(STUDY MATERIAL)
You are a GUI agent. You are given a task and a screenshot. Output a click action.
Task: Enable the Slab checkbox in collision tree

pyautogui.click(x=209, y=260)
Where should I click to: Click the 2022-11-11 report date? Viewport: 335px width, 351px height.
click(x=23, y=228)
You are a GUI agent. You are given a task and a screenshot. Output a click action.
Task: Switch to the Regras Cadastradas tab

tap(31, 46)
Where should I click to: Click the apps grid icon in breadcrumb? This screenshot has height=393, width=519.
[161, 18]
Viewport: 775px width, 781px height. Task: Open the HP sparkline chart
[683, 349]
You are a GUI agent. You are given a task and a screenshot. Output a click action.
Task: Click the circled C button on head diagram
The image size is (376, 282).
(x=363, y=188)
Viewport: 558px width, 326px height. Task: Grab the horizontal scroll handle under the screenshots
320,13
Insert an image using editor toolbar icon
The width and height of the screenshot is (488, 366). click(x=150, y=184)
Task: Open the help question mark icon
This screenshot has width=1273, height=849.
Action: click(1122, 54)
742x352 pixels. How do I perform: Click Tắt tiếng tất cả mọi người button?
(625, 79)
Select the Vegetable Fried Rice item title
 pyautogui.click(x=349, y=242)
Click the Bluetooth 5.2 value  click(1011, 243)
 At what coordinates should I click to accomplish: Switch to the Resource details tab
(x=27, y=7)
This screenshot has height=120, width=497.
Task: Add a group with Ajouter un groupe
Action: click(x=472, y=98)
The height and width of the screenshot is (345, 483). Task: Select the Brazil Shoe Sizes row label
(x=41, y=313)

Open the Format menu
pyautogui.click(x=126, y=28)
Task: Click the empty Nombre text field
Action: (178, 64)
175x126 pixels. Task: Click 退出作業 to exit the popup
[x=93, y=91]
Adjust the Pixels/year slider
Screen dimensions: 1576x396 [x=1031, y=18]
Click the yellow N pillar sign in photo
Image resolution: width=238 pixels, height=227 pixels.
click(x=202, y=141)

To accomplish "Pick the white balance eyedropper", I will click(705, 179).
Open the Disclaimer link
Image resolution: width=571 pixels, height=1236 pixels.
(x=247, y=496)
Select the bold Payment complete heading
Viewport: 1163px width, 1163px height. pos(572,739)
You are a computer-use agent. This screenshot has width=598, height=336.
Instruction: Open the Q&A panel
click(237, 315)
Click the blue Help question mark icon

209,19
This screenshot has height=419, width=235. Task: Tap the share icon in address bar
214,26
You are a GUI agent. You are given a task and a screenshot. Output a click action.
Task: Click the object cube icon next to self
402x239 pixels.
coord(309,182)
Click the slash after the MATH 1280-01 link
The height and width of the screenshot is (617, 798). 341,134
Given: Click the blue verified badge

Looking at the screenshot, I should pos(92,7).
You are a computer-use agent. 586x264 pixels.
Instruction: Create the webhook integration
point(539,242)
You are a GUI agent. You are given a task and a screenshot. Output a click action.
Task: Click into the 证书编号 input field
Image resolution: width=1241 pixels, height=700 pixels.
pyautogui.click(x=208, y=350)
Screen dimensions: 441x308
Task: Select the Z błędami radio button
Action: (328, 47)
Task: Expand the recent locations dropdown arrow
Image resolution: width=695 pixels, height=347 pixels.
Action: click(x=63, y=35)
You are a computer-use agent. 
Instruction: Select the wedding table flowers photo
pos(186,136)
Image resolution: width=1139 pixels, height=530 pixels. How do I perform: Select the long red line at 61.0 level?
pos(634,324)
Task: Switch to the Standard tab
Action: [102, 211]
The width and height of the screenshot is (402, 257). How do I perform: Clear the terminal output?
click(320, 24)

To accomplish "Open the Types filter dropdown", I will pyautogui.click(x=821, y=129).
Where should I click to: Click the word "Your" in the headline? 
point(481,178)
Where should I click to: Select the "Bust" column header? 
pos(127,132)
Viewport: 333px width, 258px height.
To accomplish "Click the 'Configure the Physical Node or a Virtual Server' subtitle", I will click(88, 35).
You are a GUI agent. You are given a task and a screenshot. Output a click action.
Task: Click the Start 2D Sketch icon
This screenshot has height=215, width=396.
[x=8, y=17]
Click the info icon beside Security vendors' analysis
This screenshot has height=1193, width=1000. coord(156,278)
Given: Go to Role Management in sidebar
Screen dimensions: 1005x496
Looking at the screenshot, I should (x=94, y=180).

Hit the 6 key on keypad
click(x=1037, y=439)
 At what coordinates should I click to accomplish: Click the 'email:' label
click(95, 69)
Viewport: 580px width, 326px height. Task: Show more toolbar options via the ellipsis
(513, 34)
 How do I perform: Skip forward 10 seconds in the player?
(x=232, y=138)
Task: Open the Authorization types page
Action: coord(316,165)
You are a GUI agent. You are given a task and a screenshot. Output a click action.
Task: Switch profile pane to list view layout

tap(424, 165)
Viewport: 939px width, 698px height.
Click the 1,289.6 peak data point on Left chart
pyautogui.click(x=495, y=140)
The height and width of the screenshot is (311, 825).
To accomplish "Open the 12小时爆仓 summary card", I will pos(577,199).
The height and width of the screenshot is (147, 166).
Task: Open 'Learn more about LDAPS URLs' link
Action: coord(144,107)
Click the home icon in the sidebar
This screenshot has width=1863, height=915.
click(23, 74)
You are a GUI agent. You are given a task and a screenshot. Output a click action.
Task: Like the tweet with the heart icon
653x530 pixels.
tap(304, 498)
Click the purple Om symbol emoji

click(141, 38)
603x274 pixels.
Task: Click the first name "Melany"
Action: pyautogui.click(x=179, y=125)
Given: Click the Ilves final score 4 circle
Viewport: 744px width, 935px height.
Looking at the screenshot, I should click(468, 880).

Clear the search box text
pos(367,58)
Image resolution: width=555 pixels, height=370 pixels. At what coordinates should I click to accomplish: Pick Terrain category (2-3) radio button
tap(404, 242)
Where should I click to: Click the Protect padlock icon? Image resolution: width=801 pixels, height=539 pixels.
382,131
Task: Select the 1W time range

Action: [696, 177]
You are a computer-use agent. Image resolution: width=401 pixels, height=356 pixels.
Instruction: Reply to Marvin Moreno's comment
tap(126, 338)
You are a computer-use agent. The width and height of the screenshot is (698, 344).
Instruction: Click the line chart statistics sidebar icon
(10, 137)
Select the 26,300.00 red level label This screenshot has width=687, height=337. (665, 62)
(End STUDY MATERIAL)
DIRECTIONS FOR THIS TASK
The response should be the lines from the one containing "Instruction: Click the" through the last line of the data, set down exactly and with no other line.

ANSWER SECTION
Instruction: Click the line chart statistics sidebar icon
(10, 137)
Select the 26,300.00 red level label This screenshot has width=687, height=337. (665, 62)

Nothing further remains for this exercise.